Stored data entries
=== Section Start ===

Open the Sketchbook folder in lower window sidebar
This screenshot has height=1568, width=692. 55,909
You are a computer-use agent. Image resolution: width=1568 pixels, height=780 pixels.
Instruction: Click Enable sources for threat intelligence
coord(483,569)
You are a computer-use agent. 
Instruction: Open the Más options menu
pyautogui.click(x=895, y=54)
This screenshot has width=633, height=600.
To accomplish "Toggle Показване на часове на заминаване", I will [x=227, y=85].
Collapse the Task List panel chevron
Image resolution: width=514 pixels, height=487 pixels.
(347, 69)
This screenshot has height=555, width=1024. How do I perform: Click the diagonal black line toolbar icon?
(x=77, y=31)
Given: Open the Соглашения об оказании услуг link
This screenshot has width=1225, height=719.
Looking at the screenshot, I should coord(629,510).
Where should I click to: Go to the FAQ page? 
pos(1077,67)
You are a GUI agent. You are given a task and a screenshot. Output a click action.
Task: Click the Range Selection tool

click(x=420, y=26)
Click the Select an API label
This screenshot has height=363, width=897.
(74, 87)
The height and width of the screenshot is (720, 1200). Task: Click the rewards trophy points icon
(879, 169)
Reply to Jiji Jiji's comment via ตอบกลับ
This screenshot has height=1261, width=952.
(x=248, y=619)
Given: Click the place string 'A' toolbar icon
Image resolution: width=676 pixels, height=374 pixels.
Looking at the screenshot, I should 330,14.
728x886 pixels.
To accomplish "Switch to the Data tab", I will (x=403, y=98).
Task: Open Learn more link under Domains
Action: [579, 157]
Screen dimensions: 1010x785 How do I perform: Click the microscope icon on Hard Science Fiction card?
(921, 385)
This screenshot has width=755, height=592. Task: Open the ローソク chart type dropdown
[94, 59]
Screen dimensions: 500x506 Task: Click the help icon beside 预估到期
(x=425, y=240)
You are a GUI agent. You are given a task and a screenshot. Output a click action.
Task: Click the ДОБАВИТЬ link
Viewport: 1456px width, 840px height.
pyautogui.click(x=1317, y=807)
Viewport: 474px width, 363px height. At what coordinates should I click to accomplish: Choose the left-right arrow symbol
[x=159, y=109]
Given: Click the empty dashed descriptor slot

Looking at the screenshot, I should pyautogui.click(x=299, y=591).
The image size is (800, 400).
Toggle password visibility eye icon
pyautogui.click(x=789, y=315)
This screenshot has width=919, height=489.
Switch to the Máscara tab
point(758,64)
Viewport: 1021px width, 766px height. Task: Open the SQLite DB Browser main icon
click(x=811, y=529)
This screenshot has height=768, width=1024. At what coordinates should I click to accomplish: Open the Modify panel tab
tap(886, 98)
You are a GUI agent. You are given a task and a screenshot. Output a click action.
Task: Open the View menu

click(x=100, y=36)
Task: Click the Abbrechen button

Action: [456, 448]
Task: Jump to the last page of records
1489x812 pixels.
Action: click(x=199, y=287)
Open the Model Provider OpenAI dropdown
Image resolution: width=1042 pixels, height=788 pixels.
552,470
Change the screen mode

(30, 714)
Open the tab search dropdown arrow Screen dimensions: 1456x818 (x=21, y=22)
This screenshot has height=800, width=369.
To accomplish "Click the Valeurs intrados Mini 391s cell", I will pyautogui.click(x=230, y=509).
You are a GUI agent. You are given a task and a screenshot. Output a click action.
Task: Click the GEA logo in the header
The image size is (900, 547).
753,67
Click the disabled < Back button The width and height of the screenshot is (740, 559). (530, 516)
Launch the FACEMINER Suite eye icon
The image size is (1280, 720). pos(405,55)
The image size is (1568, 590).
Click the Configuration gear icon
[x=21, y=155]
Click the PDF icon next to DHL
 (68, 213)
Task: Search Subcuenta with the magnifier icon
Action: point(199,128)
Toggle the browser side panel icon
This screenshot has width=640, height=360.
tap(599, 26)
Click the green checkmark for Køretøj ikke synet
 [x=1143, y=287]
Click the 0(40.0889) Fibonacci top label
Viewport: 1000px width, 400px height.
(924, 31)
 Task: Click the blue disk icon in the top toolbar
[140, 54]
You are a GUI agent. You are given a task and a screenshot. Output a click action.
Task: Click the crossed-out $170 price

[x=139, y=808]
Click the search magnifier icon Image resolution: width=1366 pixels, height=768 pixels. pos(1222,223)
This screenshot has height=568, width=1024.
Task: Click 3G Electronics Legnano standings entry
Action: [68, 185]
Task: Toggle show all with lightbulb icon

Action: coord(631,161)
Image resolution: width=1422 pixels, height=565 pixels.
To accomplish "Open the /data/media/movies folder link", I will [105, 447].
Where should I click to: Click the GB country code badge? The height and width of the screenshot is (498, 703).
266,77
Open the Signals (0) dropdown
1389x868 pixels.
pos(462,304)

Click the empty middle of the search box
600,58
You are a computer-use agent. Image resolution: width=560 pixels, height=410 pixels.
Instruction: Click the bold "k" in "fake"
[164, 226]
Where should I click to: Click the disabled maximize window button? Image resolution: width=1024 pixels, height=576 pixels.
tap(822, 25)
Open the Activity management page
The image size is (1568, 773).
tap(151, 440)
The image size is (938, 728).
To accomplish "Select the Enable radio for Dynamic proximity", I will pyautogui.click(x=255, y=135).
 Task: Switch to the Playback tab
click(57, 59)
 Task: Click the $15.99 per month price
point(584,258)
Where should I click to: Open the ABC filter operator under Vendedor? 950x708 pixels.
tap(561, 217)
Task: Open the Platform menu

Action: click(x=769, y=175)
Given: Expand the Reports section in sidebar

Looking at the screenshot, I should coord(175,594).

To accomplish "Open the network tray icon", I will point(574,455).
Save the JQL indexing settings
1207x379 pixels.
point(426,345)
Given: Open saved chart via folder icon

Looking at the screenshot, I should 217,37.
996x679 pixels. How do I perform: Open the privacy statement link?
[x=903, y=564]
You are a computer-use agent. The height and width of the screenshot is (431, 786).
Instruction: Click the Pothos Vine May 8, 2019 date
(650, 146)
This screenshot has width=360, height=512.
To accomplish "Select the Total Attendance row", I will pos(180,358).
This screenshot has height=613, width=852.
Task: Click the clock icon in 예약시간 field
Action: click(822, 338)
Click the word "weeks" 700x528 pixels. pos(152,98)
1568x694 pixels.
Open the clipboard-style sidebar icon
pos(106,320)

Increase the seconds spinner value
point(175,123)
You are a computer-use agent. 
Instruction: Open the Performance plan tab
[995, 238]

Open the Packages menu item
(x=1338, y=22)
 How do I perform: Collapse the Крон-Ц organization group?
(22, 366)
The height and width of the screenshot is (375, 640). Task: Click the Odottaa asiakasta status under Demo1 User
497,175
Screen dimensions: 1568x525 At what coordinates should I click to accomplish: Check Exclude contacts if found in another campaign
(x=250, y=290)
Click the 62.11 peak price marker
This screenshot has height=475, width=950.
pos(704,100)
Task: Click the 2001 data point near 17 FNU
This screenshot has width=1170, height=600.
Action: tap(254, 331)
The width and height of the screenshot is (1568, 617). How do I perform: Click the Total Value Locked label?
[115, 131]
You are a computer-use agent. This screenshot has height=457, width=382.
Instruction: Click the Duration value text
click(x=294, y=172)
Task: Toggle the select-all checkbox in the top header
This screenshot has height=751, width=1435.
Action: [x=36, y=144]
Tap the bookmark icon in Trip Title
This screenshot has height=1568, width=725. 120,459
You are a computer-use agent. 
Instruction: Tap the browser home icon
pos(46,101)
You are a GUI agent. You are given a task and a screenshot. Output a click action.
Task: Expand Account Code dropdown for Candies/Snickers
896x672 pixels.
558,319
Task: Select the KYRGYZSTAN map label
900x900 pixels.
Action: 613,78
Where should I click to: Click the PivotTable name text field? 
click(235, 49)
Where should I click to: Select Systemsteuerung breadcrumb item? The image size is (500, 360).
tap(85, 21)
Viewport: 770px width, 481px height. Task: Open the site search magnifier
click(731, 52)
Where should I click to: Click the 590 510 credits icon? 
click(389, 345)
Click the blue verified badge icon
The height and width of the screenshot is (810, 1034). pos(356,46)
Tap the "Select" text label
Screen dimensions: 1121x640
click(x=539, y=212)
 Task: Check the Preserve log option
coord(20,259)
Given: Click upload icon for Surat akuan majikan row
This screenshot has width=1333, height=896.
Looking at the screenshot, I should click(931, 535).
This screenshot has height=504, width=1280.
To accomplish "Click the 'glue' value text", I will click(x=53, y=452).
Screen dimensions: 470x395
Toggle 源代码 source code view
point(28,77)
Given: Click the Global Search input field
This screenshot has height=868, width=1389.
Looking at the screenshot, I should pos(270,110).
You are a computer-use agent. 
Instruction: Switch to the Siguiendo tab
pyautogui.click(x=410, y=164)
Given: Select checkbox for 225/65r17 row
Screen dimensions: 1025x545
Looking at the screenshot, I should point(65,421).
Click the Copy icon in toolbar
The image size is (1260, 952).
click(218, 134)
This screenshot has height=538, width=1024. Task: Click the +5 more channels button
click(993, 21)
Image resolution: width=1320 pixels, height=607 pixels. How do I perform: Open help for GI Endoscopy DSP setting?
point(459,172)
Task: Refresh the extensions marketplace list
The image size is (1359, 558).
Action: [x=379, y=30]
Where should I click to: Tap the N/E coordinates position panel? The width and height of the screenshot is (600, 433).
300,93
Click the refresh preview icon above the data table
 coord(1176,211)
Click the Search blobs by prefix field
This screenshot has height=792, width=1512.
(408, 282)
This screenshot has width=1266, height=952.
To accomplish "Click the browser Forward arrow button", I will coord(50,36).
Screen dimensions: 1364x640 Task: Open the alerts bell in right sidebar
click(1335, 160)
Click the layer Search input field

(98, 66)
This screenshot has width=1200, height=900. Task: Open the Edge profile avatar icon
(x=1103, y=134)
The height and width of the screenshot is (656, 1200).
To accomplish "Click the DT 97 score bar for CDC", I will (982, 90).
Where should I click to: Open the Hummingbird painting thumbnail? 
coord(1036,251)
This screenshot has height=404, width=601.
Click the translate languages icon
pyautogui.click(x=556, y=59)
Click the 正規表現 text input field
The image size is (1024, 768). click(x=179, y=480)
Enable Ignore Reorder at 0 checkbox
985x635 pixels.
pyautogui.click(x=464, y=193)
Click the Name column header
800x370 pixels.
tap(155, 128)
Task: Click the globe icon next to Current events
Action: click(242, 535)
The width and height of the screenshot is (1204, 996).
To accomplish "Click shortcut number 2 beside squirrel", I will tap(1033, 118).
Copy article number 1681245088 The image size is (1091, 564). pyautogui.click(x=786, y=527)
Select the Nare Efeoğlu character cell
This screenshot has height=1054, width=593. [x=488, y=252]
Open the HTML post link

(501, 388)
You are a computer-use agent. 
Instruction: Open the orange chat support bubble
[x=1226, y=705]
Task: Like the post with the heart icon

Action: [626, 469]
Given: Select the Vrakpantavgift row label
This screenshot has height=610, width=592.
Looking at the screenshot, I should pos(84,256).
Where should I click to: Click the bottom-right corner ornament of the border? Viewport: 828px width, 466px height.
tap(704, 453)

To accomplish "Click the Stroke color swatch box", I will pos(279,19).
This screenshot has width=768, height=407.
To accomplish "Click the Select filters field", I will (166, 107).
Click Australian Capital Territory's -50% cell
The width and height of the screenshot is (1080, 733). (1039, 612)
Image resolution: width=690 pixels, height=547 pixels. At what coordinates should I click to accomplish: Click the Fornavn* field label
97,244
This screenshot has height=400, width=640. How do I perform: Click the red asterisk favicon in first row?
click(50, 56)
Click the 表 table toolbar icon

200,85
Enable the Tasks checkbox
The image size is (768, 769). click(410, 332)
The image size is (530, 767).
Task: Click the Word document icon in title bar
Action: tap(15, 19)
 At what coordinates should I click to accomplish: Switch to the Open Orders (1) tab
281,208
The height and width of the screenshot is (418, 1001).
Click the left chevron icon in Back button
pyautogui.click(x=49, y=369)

=== Section End ===

**TASK OBJECTIVE:** Could you retype exactly the lines from the first one of the records through the line containing "This screenshot has width=633, height=600.", both included, and nothing more?

**RESPONSE TO THE EXERCISE:**
Open the Sketchbook folder in lower window sidebar
This screenshot has height=1568, width=692. 55,909
You are a computer-use agent. Image resolution: width=1568 pixels, height=780 pixels.
Instruction: Click Enable sources for threat intelligence
coord(483,569)
You are a computer-use agent. 
Instruction: Open the Más options menu
pyautogui.click(x=895, y=54)
This screenshot has width=633, height=600.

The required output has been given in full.